▶ [Requirement] Return, word for word, the stretch of the annulus solution below from "Relevant wiki: Circles" through "In $\triangle FOQ$ .".

▶ [Text passage]
Inside And Outside

Relevant wiki: Circles Problem Solving - Basic

Let the radius of bigger circle and smaller circle is $a$ and $b$ .

So, shaded area= $\pi a^2-\pi b^2=\dfrac{25\pi}{2}\Rightarrow \color{#3D99F6}{a^2-b^2}=\dfrac{25}{2}$

Let the contact point of tangent to smaller circle be $F$ .

In $\triangle FOQ$ .

$OQ^2=OF^2+FQ^2$

$a^2=b^2+FQ^2$

$\color{#3D99F6}{a^2-b^2}=FQ^2$

$\dfrac{25}{2}=FQ^2$

$FQ=\dfrac{5\sqrt{2}}{2}$

And we know that $2FQ=PQ$ .

$\therefore PQ=2×\dfrac{5\sqrt{2}}{2}=\boxed{5\sqrt{2}}$

Area of annulus = $\pi r_l^2 - \pi r_s^2 = \pi(r_l^2 - r_s^2) = \frac{25\pi}{2}$ . So $r_l^2 - r_s^2 = \frac{25}{2}$ .

We draw a right triangle with vertices at the centre of the circle(s), the tangent point, and Q. Let's call the angle at the centre of the circle $\theta$ .

Immediately we can see that the length of the adjacent side to that angle is the radius of the smaller circle, $r_s$ . So we can say that $r_l\cos\theta = r_s$ (because the hypotenuse of our right triangle is the radius of the large circle, $r_l$ ). We substitute this expression for $r_s$ back into our first equation:

$r_l^2 - (r_l\cos\theta)^2 = r_l^2(1-\cos^2\theta) = \frac{25}{2} \space \space \space \Longrightarrow \space \space \space r_l^2\sin^2\theta = \frac{25}{2}$ (trigonometric identity).

So $r_l\sin\theta = \frac{5}{\sqrt{2}}$ , and we recognize this as being the opposite side to $\theta$ ! We also notice that this value represents only half of the length of PQ. So the answer is $2\times\frac{5}{\sqrt{2}} = 5\sqrt{2}$ .

▶ [Recorded data]
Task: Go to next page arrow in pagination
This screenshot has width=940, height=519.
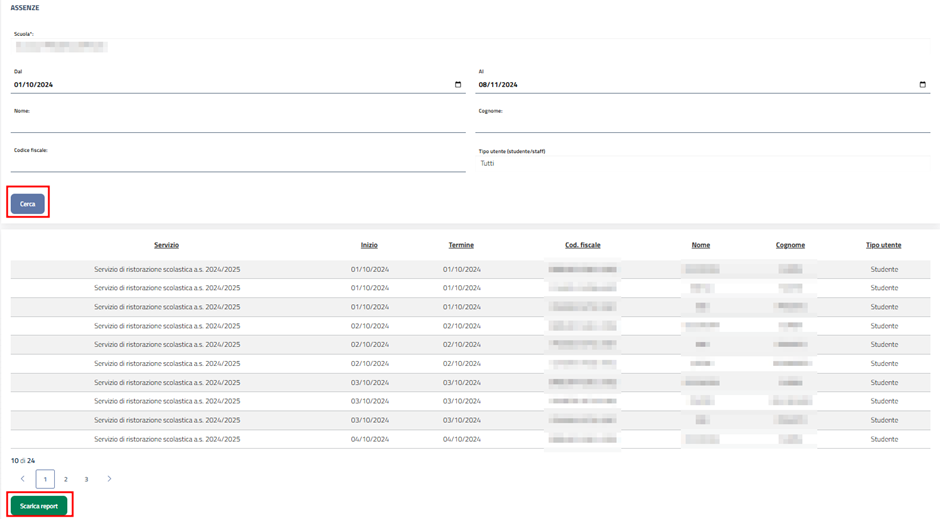Action: click(109, 479)
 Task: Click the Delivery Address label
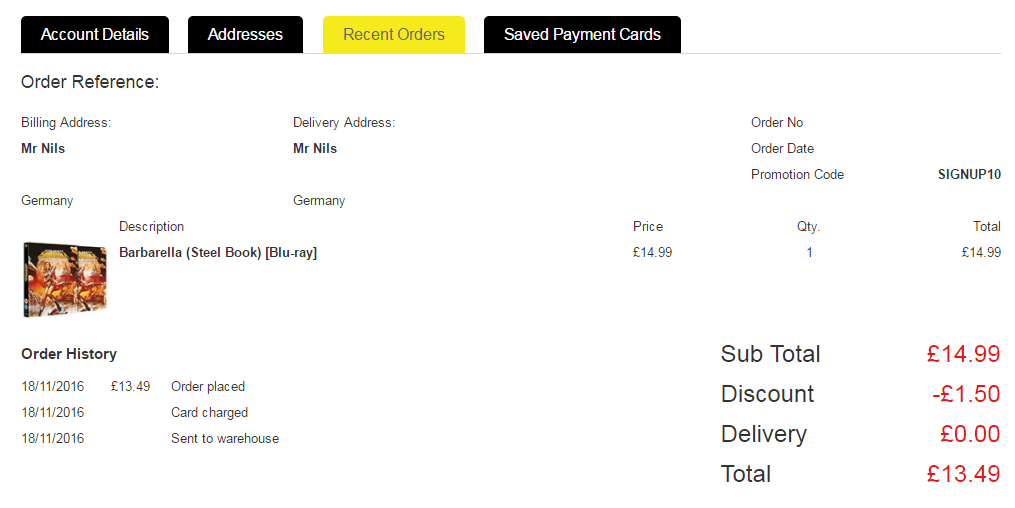(344, 123)
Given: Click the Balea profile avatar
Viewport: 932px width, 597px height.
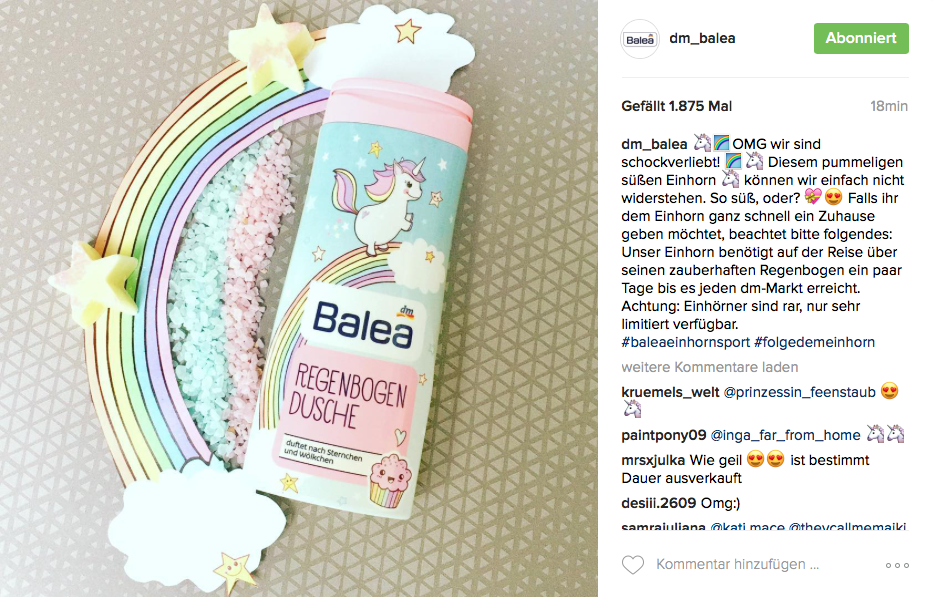Looking at the screenshot, I should click(x=640, y=39).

▶ [Task solution]
Relevant wiki: Circles Problem Solving - Basic

Let the radius of bigger circle and smaller circle is $a$ and $b$ .

So, shaded area= $\pi a^2-\pi b^2=\dfrac{25\pi}{2}\Rightarrow \color{#3D99F6}{a^2-b^2}=\dfrac{25}{2}$

Let the contact point of tangent to smaller circle be $F$ .

In $\triangle FOQ$ .